I think attitudes about drug use are also changing. If someone were to insinuate that someone else was an active pot-smoker, I think the accuser in that scenario would lose status. This is a good trend, and I'd love to see it extended to other things. If someone insinuates that an ex-con can't be trusted because of their ex-con status (in and of itself), I think the scold should be scolded. An independent reason for distrusting the person is fine, but piling on on someone who has been adequately punished and served his time is not. The piling-on for convicted "sex-offenders" is also pretty atrocious. Is this person not being humiliated enough? Don't you think other people are doing this job adequately? Didn't the criminal justice system destroy the person's life enough? Glancing sideways and gossiping about someone because they are on a sex offender registry strikes me as gratuitous. Jacob Sullum has written at length about the excessive punishment of sex offenders. The rationale often given for their humiliating post-conviction monitoring is their supposedly high recidivism rate, which is a myth.

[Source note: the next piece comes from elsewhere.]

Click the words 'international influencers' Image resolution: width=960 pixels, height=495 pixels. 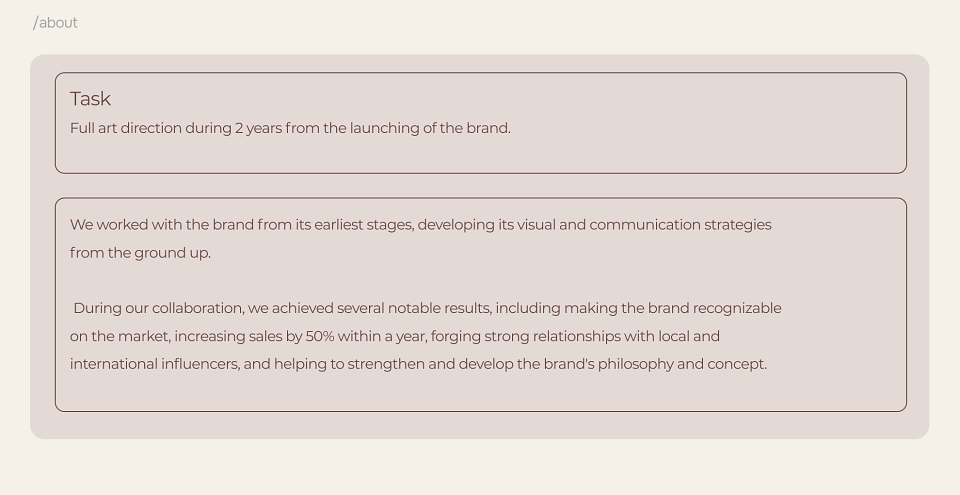[154, 364]
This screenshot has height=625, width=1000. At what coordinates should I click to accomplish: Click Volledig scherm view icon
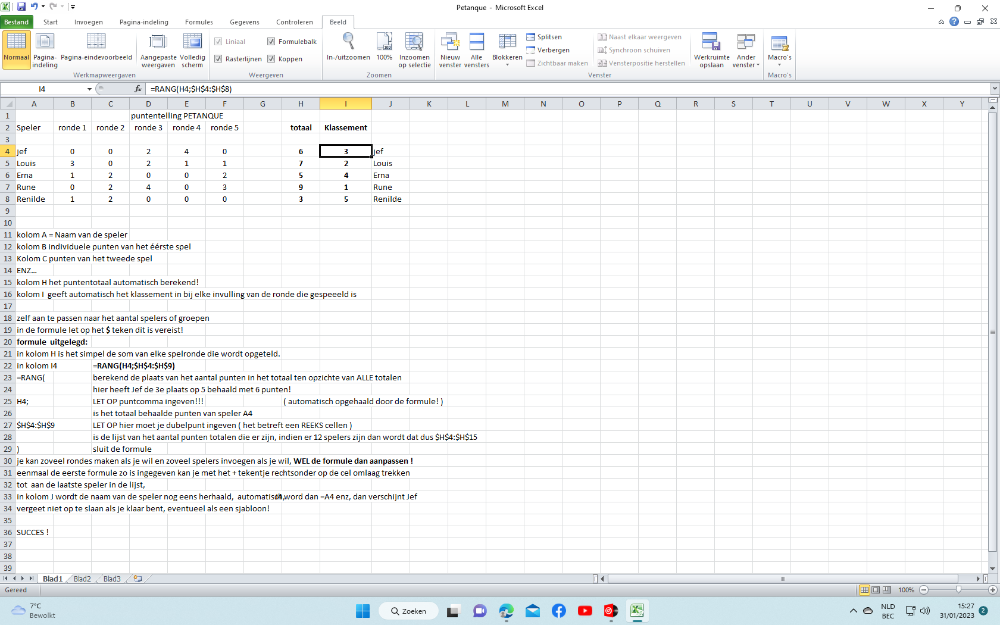tap(192, 42)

I am reminded of a scenario that plays out at my house a few times a week. I will punish my four-year-old son for something bad he did. I'll lecture/scold him, and my six-year-old will jump in and repeat my admonishment to the four-year-old. I have to remind my six-year-old that he is not the parent and that the punishment has already been handled. The feeling of moral superiority can be irresistible, especially to someone with low levels of maturity and poor impulse control. I have to teach my children to actively resist this feeling and recognize when enough punishment has been doled out.

(I don't know how to apply this lesson to "the internet" without it becoming an infinite regress. "Hey, yeah! The new etiquette is that we don't scold logical fallacies. You just calmly point them out and move on. So stop doing it, you fucking jerk!" "Hey, do you even realize that you just..."

Maybe silence is best.)

Sometimes we have to adjust our scolding norms to scold the scolders. Prudes and internet vigilantes can take things way too far. Sometimes we need to tell them, "No, no. That's already been handled. Your piling on doesn't make you virtuous or brave." The object of your scorn might be a legitimately horrible person, but chances are they've already been told that by enough people, some of whom had the power to actually punish them.